Extracted material Block Start

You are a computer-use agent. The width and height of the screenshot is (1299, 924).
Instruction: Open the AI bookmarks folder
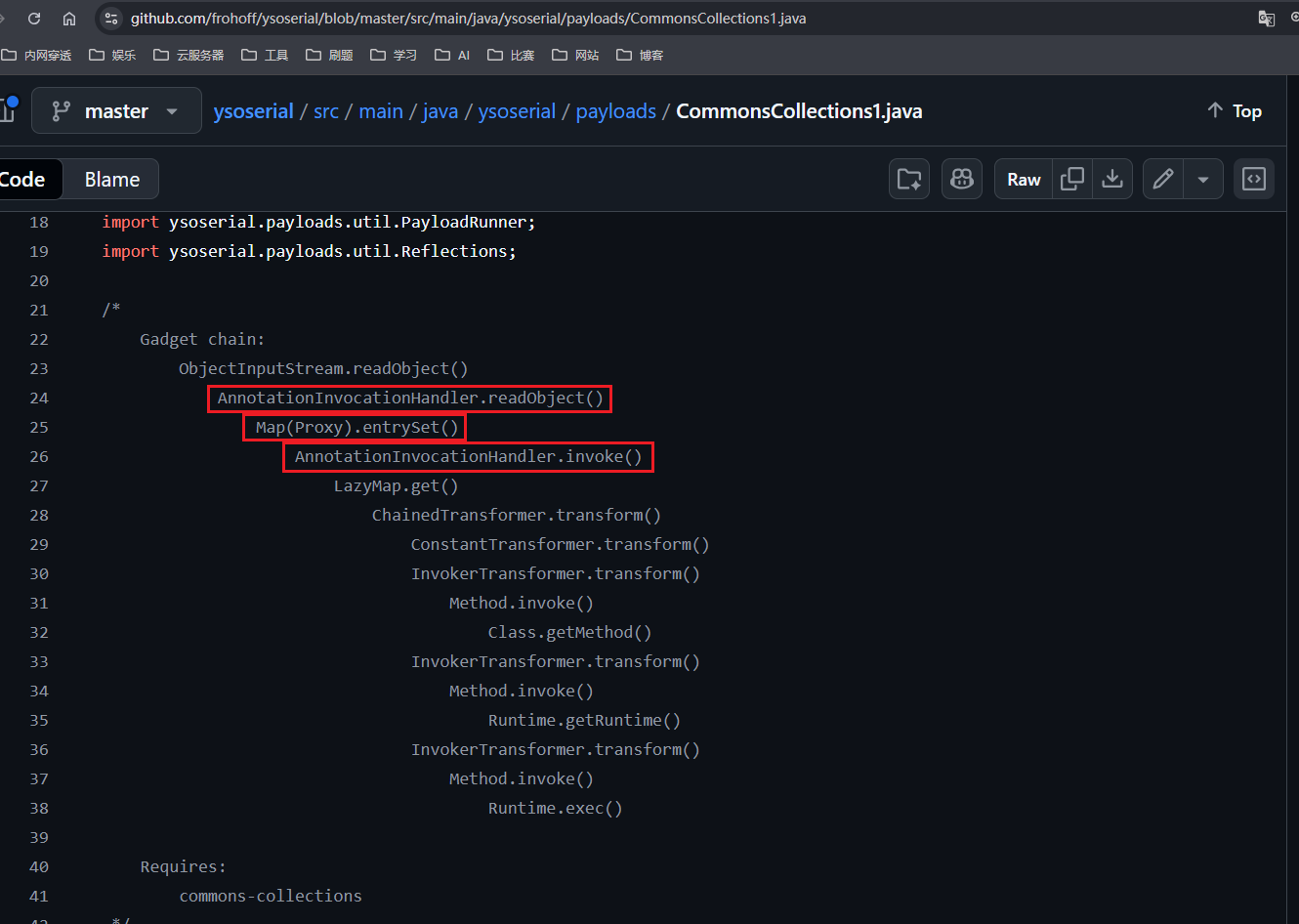point(452,55)
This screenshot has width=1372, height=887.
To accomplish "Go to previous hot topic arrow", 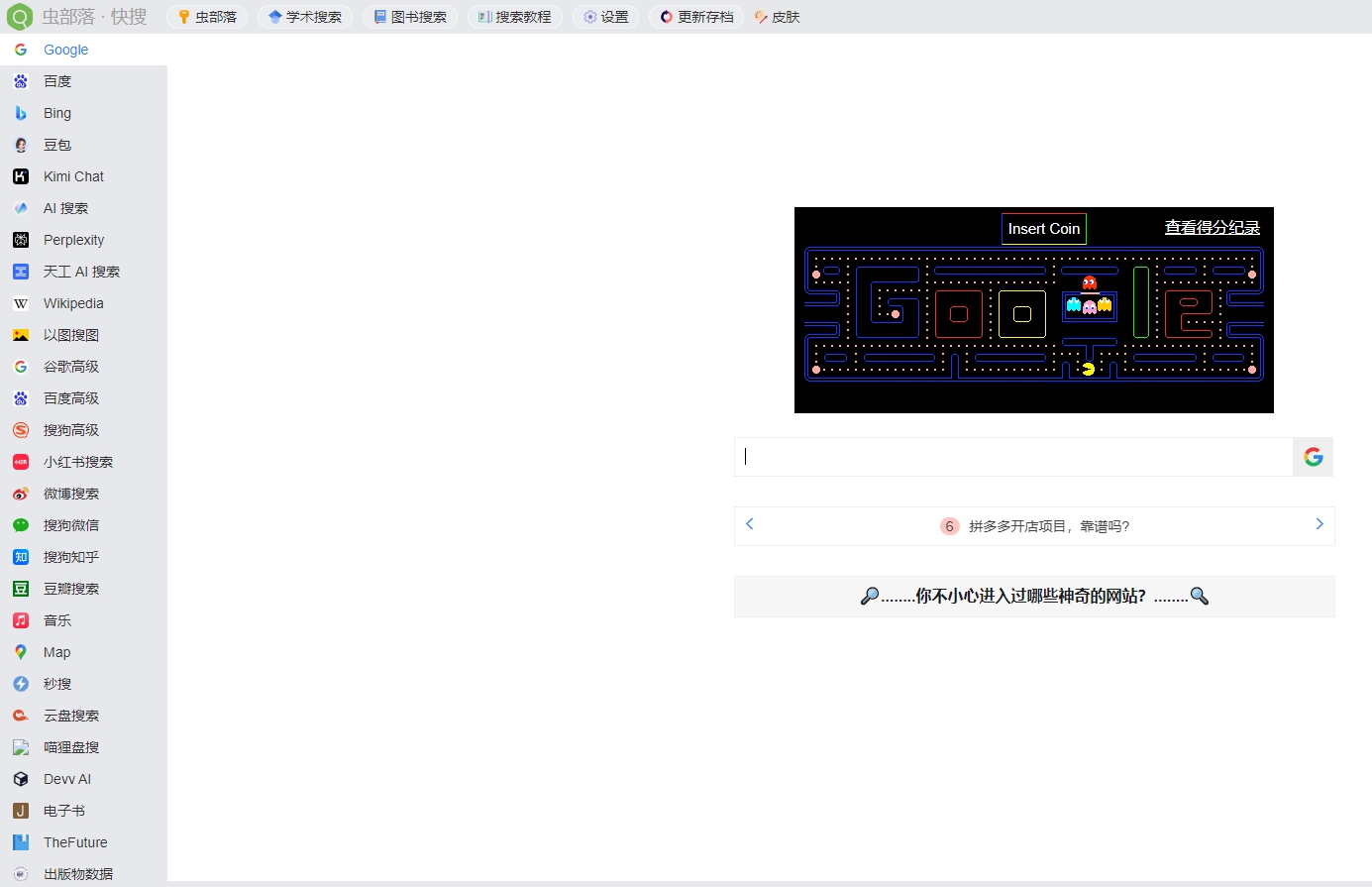I will point(750,524).
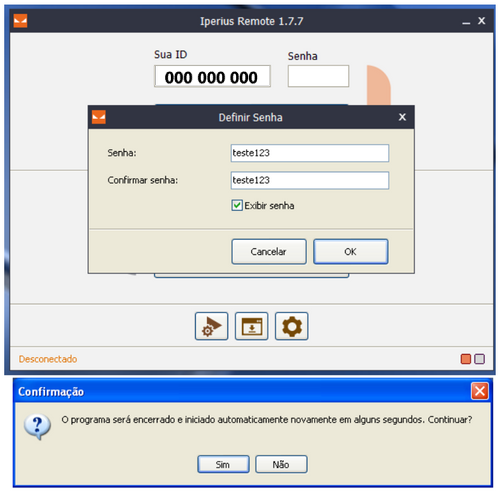Uncheck the Exibir senha checkbox
This screenshot has width=500, height=491.
237,205
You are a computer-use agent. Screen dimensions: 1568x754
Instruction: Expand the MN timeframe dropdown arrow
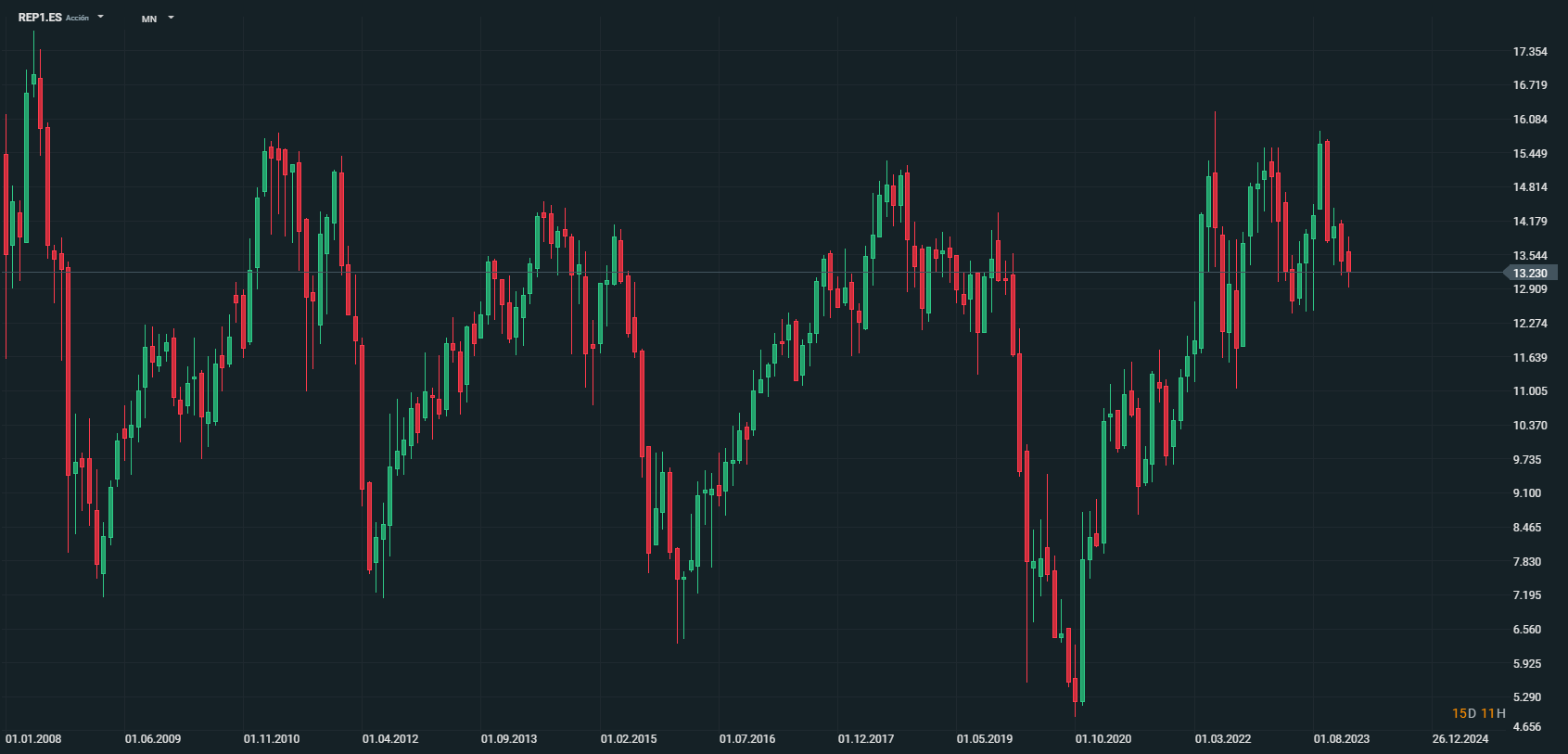(171, 18)
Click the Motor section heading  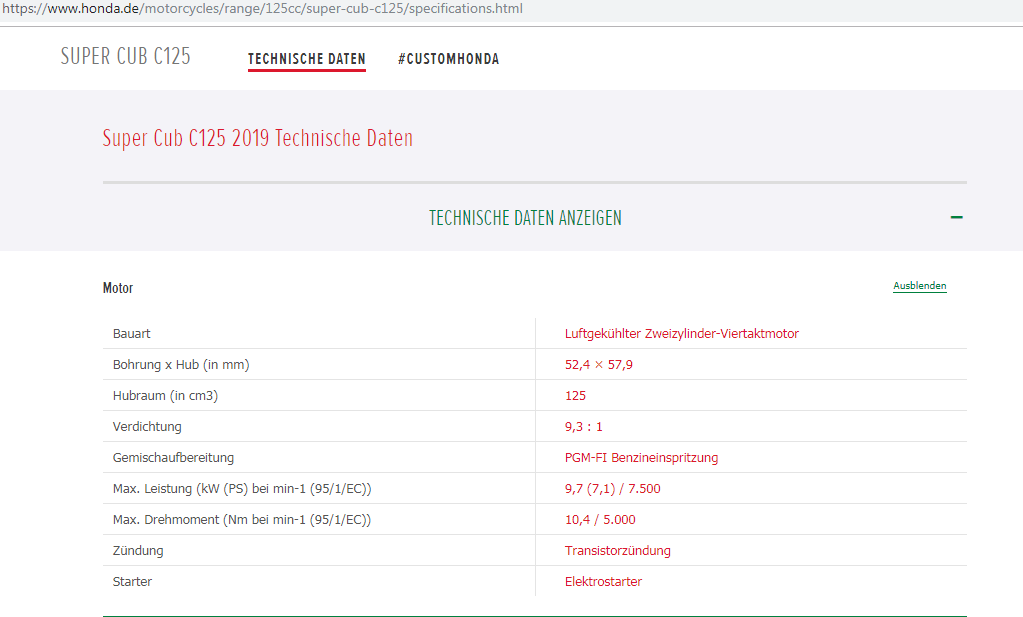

Extracted material Block End

The problem: Taking the entries as a whole, work out how many lines contain the string "computer". Respond with only the number.

Written reply: 2